**WHAT IS BEING ASKED:**
All entries that follow are to be written out verbatim.

(Stored data)
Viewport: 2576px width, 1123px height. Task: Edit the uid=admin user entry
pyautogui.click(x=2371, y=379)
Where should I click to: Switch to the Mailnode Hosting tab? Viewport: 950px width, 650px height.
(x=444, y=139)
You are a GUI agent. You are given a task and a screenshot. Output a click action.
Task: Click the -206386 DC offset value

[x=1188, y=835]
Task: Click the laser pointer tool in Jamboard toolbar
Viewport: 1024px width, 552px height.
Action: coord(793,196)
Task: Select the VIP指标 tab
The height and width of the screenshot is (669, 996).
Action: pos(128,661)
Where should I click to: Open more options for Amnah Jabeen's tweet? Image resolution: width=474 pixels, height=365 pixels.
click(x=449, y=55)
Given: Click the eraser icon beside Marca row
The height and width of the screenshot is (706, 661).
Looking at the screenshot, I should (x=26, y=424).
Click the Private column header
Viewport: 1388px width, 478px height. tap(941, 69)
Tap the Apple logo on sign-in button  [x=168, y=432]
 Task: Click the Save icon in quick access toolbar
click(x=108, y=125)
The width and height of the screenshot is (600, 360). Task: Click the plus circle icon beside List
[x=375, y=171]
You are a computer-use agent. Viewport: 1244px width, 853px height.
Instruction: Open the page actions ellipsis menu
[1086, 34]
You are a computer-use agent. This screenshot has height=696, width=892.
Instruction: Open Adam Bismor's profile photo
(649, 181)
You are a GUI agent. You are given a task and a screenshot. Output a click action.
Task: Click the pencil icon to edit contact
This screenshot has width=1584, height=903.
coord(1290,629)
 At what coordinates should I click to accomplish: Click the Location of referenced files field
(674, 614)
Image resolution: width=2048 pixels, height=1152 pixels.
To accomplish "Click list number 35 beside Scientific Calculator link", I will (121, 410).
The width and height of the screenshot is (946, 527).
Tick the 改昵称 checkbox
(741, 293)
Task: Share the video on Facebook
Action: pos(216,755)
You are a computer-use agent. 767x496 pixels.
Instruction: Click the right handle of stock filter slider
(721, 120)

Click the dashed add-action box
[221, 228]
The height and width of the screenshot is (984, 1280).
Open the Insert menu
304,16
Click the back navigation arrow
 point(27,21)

**YOUR RESPONSE:**
Viewport: 2576px width, 1123px height. Task: Edit the uid=admin user entry
pyautogui.click(x=2371, y=379)
Where should I click to: Switch to the Mailnode Hosting tab? Viewport: 950px width, 650px height.
(x=444, y=139)
You are a GUI agent. You are given a task and a screenshot. Output a click action.
Task: Click the -206386 DC offset value

[x=1188, y=835]
Task: Click the laser pointer tool in Jamboard toolbar
Viewport: 1024px width, 552px height.
Action: coord(793,196)
Task: Select the VIP指标 tab
The height and width of the screenshot is (669, 996).
Action: pos(128,661)
Where should I click to: Open more options for Amnah Jabeen's tweet? Image resolution: width=474 pixels, height=365 pixels.
click(x=449, y=55)
Given: Click the eraser icon beside Marca row
The height and width of the screenshot is (706, 661).
Looking at the screenshot, I should (x=26, y=424).
Click the Private column header
Viewport: 1388px width, 478px height. tap(941, 69)
Tap the Apple logo on sign-in button  [x=168, y=432]
 Task: Click the Save icon in quick access toolbar
click(x=108, y=125)
The width and height of the screenshot is (600, 360). Task: Click the plus circle icon beside List
[x=375, y=171]
You are a computer-use agent. Viewport: 1244px width, 853px height.
Instruction: Open the page actions ellipsis menu
[1086, 34]
You are a computer-use agent. This screenshot has height=696, width=892.
Instruction: Open Adam Bismor's profile photo
(649, 181)
You are a GUI agent. You are given a task and a screenshot. Output a click action.
Task: Click the pencil icon to edit contact
This screenshot has width=1584, height=903.
coord(1290,629)
 At what coordinates should I click to accomplish: Click the Location of referenced files field
(674, 614)
Image resolution: width=2048 pixels, height=1152 pixels.
To accomplish "Click list number 35 beside Scientific Calculator link", I will (121, 410).
The width and height of the screenshot is (946, 527).
Tick the 改昵称 checkbox
(741, 293)
Task: Share the video on Facebook
Action: pos(216,755)
You are a computer-use agent. 767x496 pixels.
Instruction: Click the right handle of stock filter slider
(721, 120)

Click the dashed add-action box
[221, 228]
The height and width of the screenshot is (984, 1280).
Open the Insert menu
304,16
Click the back navigation arrow
 point(27,21)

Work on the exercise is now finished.